◆ **TASK OBJECTIVE**:
Please extract each line below that contains the word "Instruction". Case counts.

◆ **MATERIAL FOR THE TASK**:
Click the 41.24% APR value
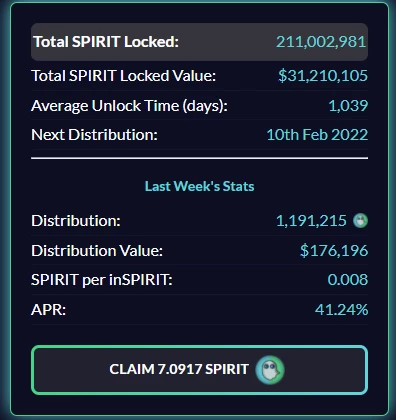Image resolution: width=396 pixels, height=420 pixels. click(x=341, y=310)
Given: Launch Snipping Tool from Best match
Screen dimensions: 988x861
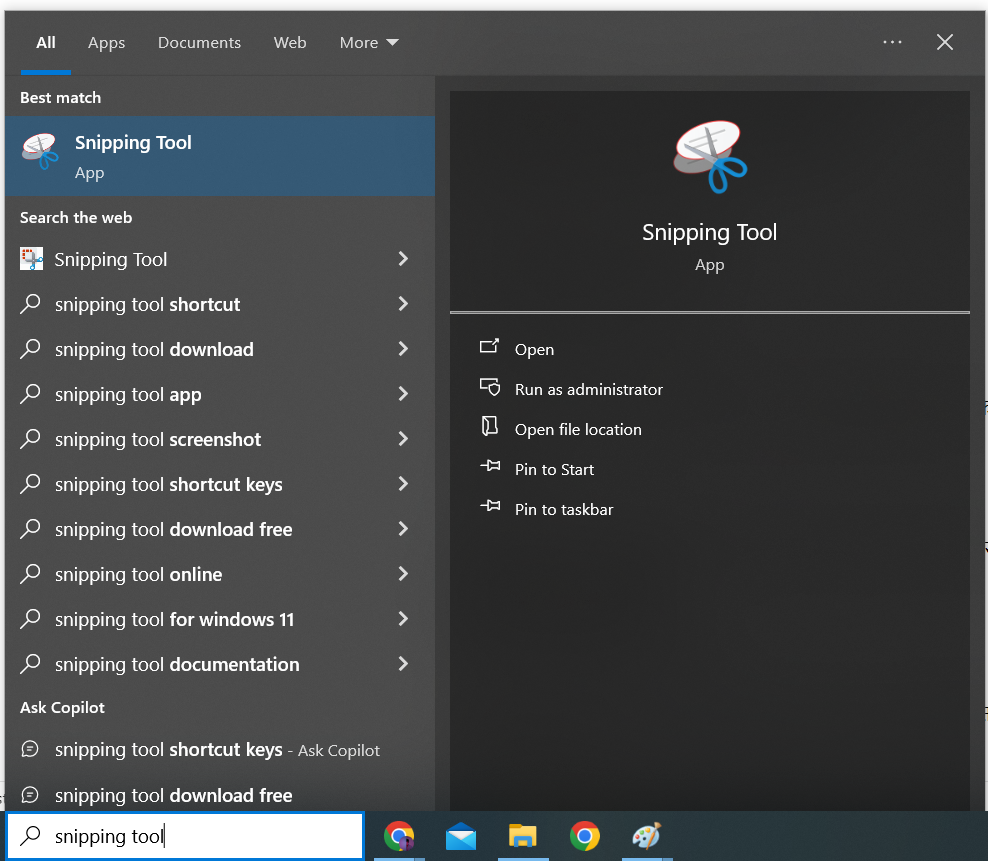Looking at the screenshot, I should tap(133, 142).
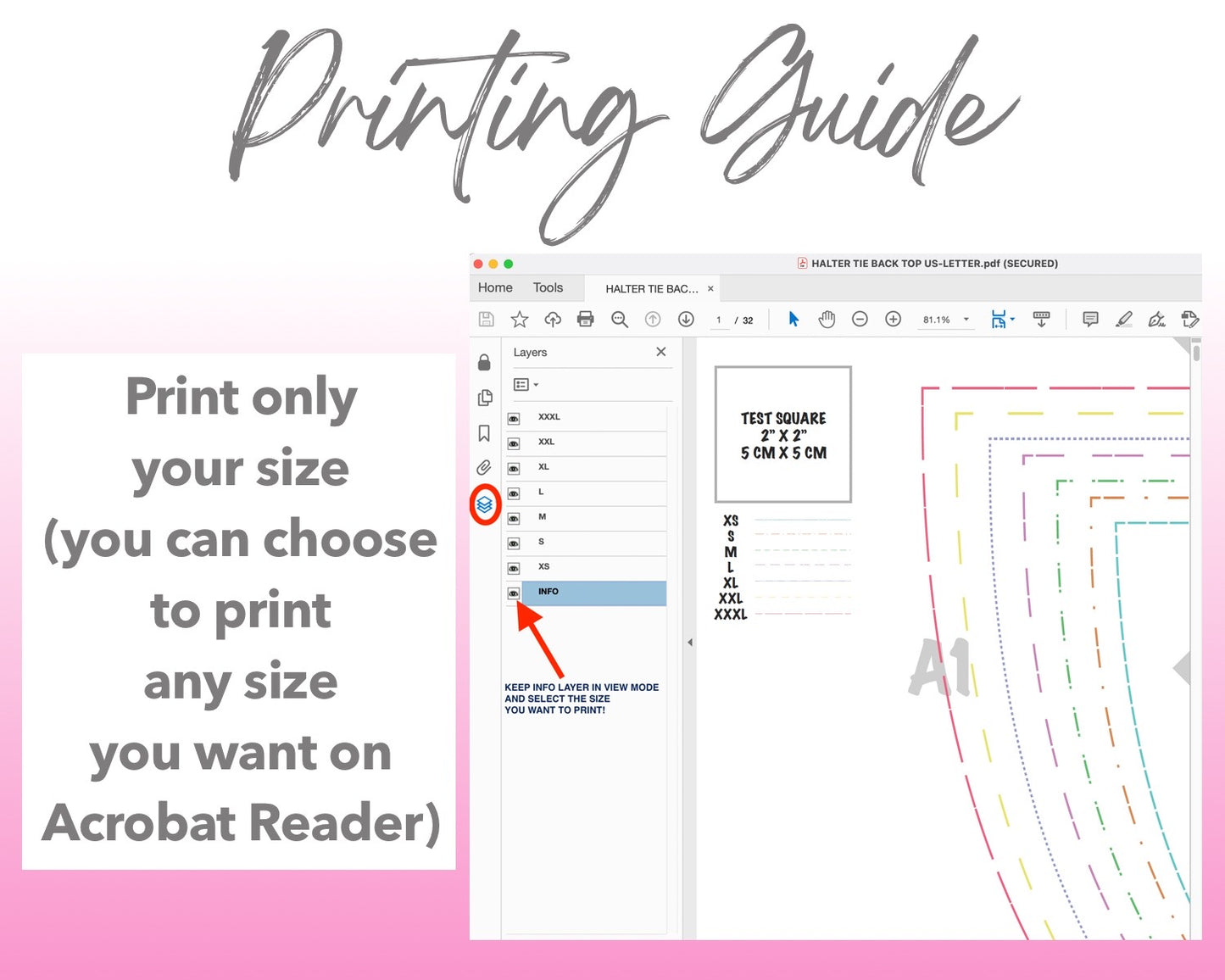Hide the XXXL layer eye icon
Screen dimensions: 1225x980
514,419
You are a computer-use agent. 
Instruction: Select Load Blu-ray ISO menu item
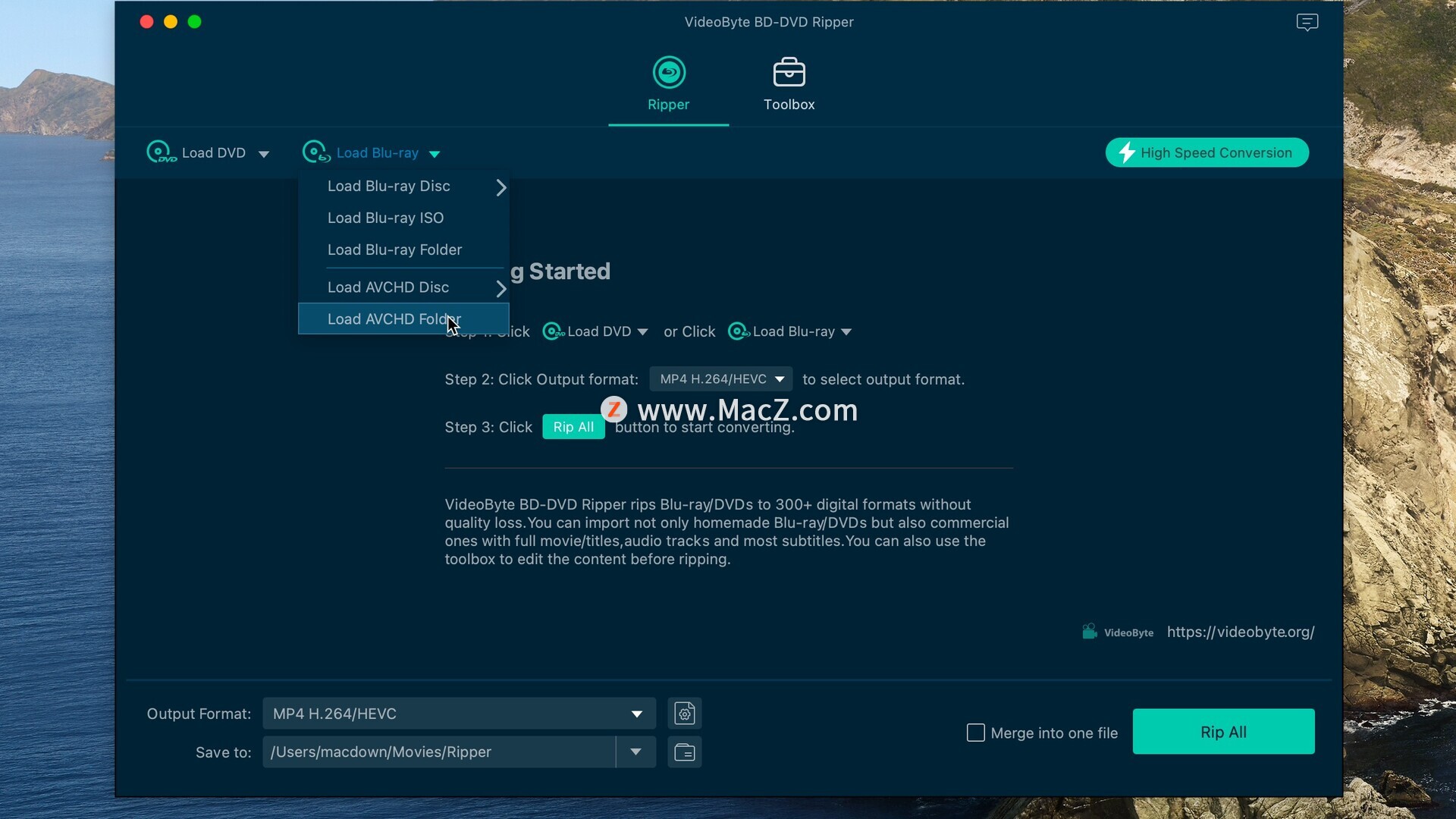pos(385,218)
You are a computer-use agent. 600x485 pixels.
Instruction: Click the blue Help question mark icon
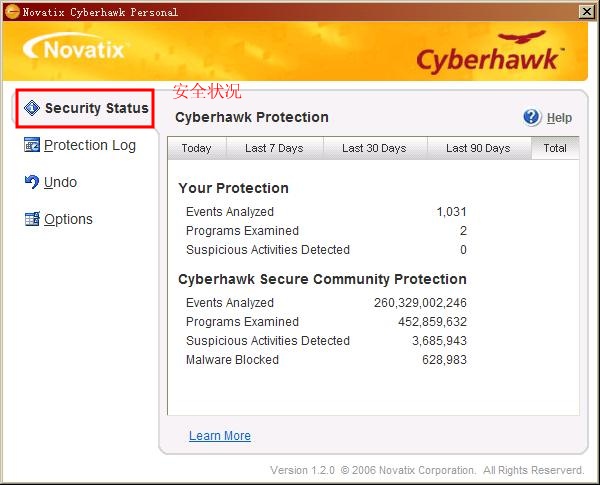pos(532,117)
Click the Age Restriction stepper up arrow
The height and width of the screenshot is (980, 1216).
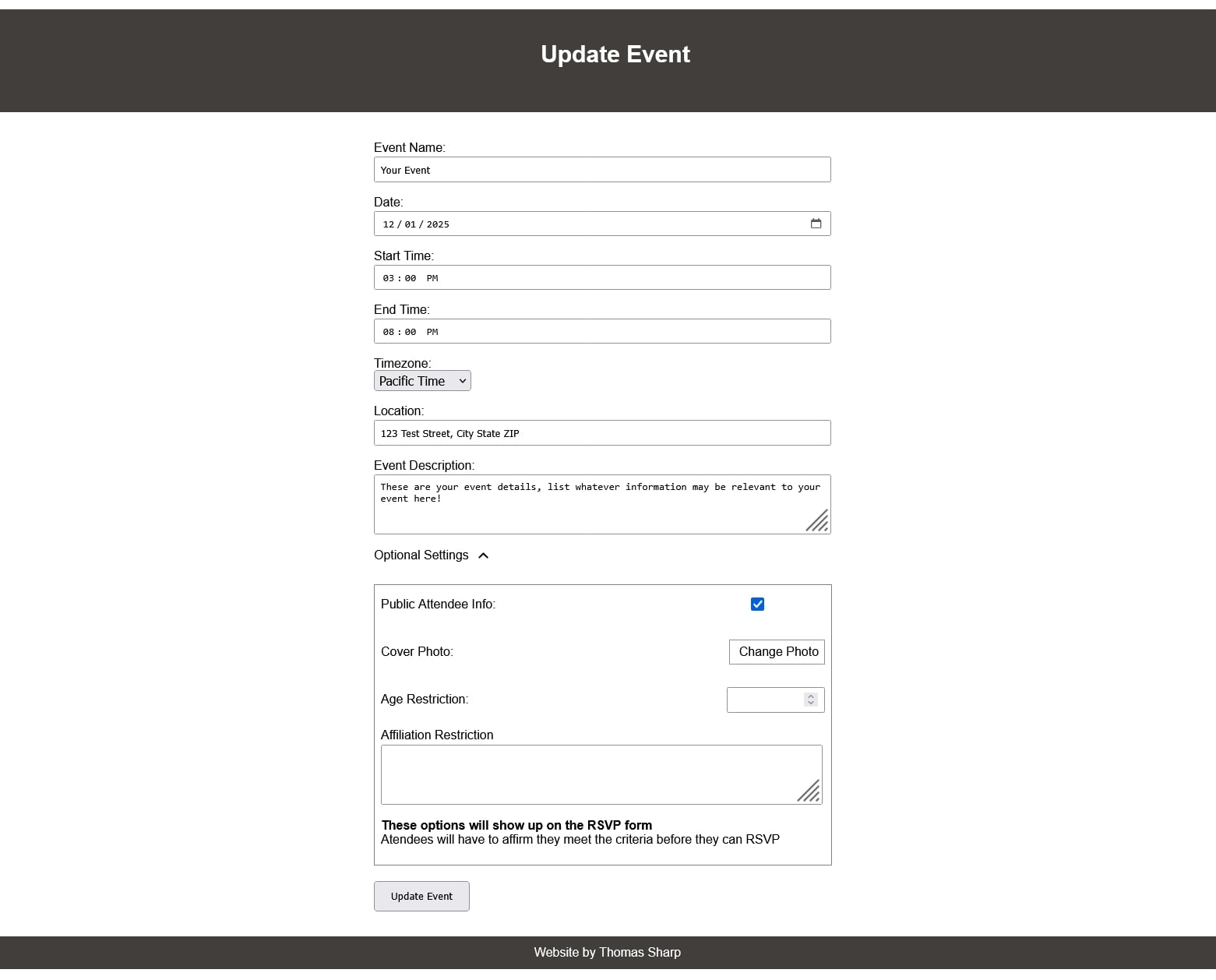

◆ **COMPLETE RESPONSE**:
Instruction: Select Load Blu-ray ISO menu item
Instruction: Click the blue Help question mark icon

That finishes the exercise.